- Requirement -
Print the line containing "Viewport: 468px width, 298px height." and each line after it through the end of the material below, exactly as it appears, but skip the pictures.

======== Dataset extract

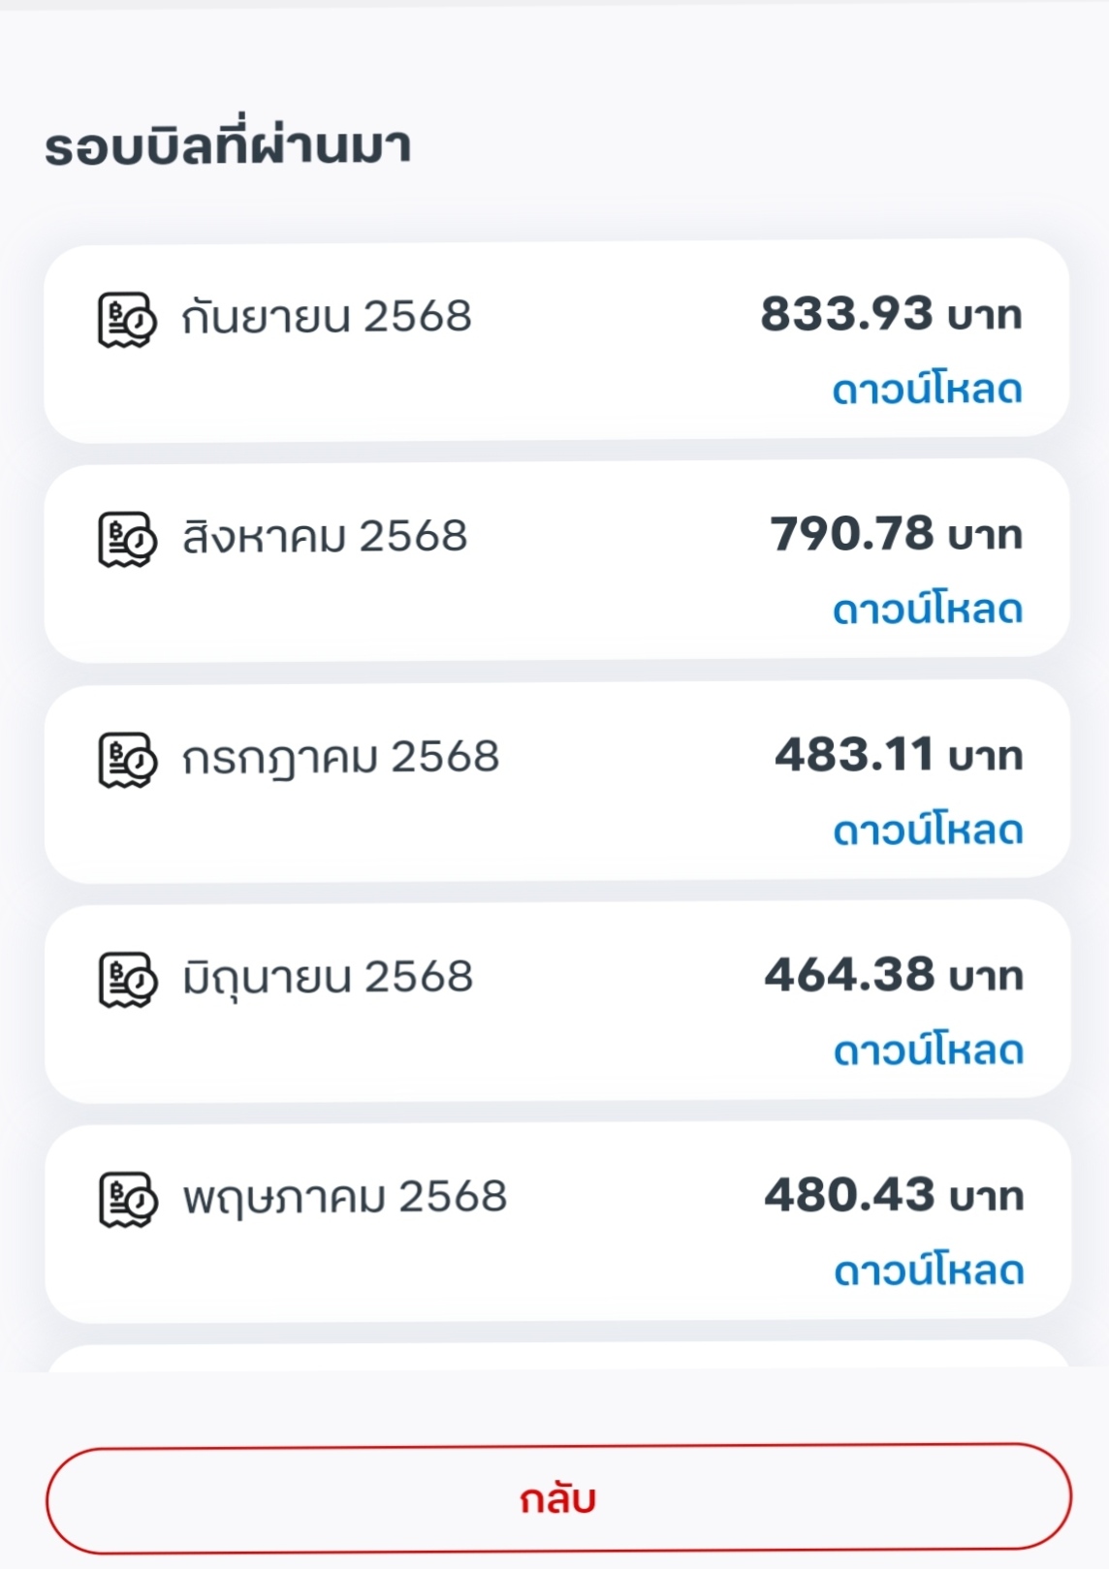Viewport: 1109px width, 1569px height.
Task: Click bill icon next to กรกฎาคม 2568
Action: pyautogui.click(x=127, y=759)
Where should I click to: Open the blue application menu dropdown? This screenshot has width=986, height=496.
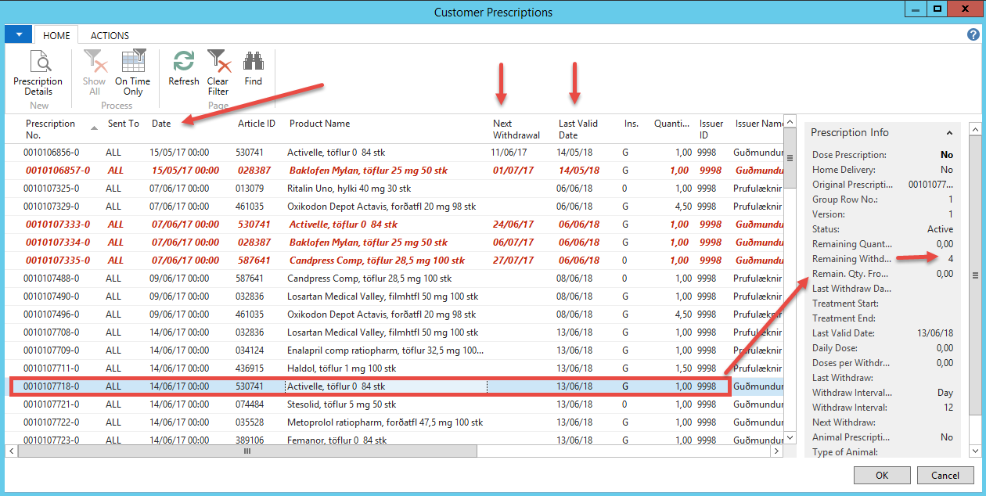tap(19, 34)
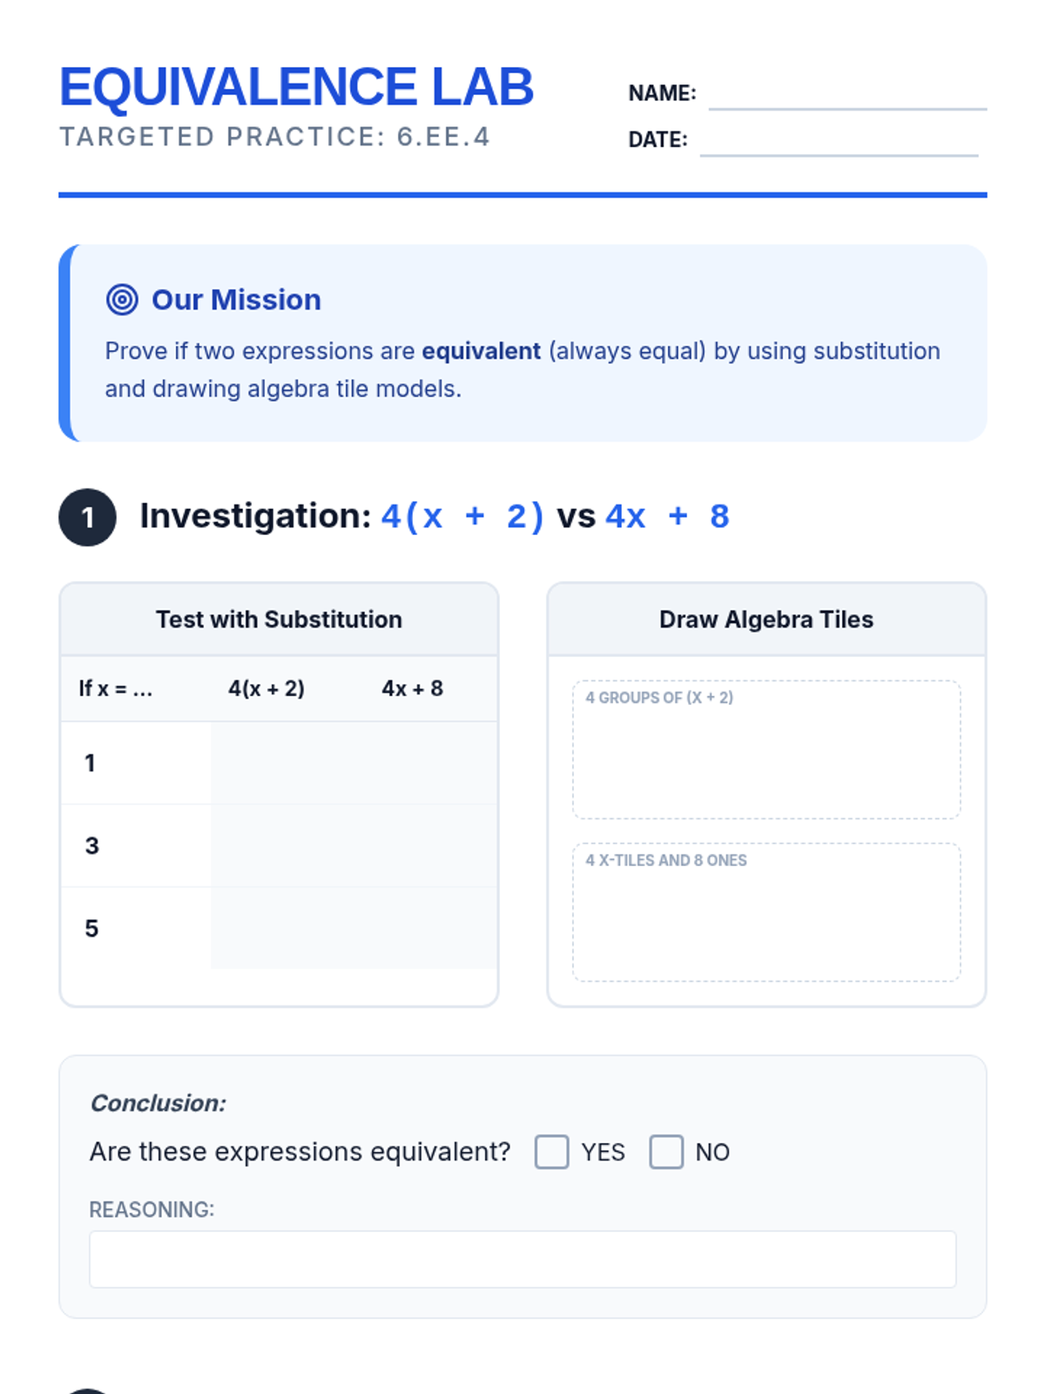The width and height of the screenshot is (1045, 1394).
Task: Click the EQUIVALENCE LAB title
Action: click(x=296, y=87)
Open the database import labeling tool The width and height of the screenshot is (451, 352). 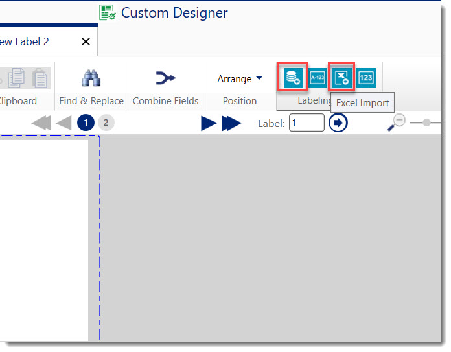(292, 78)
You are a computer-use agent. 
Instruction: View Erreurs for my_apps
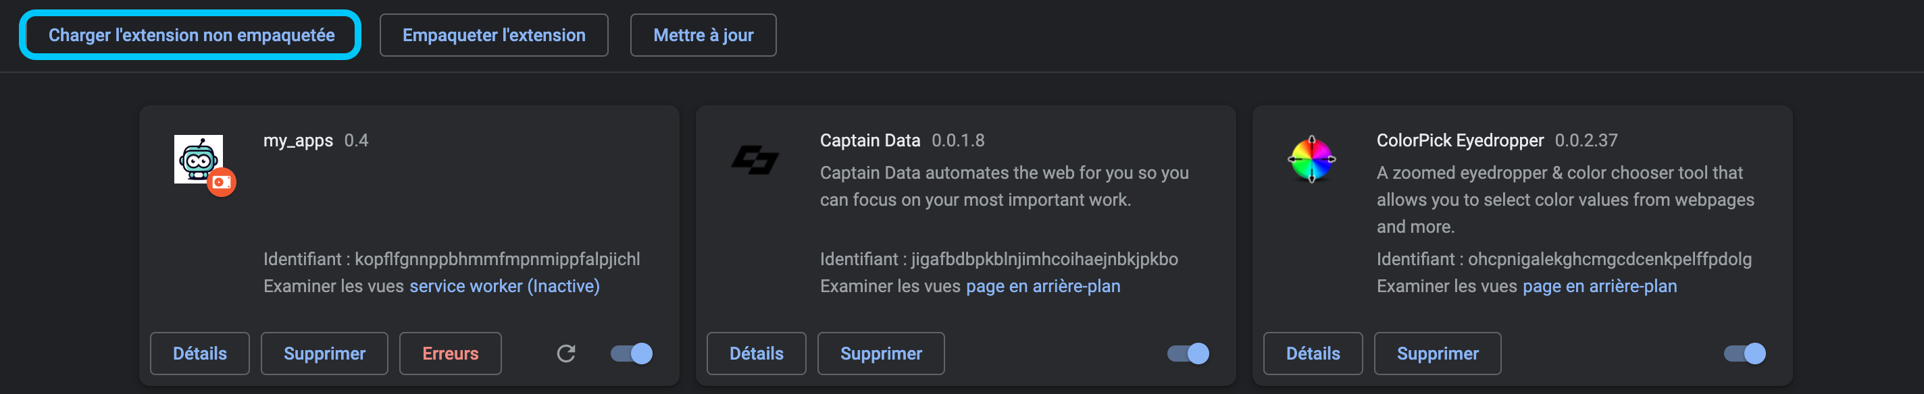[x=450, y=354]
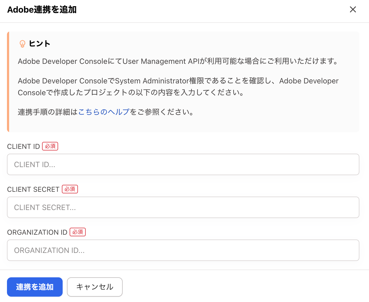This screenshot has width=369, height=302.
Task: Select the CLIENT ID field label
Action: pos(23,146)
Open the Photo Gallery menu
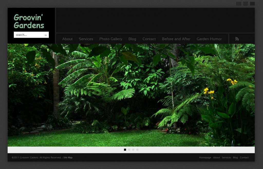The height and width of the screenshot is (169, 263). tap(111, 39)
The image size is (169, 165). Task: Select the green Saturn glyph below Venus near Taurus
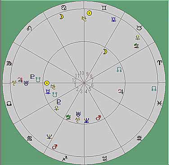137,46
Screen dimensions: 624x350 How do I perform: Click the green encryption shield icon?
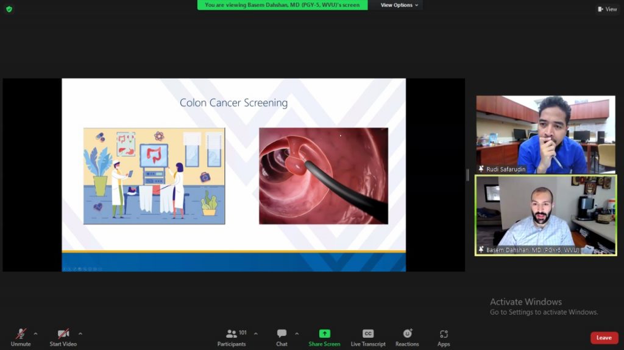[9, 9]
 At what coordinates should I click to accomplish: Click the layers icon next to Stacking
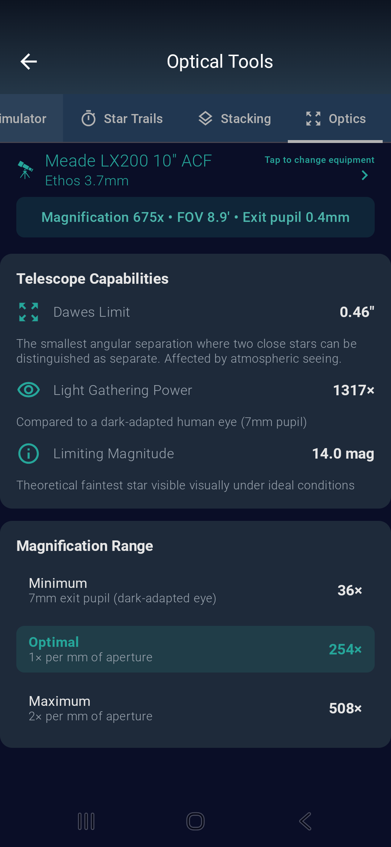206,118
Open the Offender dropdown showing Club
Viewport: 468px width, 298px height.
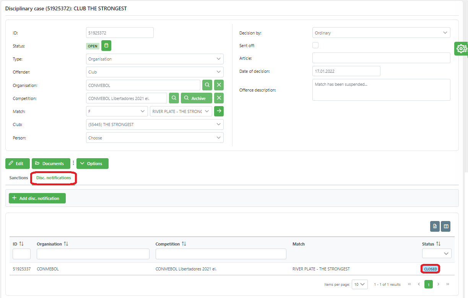[x=155, y=72]
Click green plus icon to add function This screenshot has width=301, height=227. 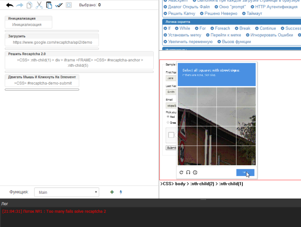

================

- Result of this exercise -
Viewport: 468px width, 298px height.
[x=155, y=72]
Click green plus icon to add function This screenshot has width=301, height=227. 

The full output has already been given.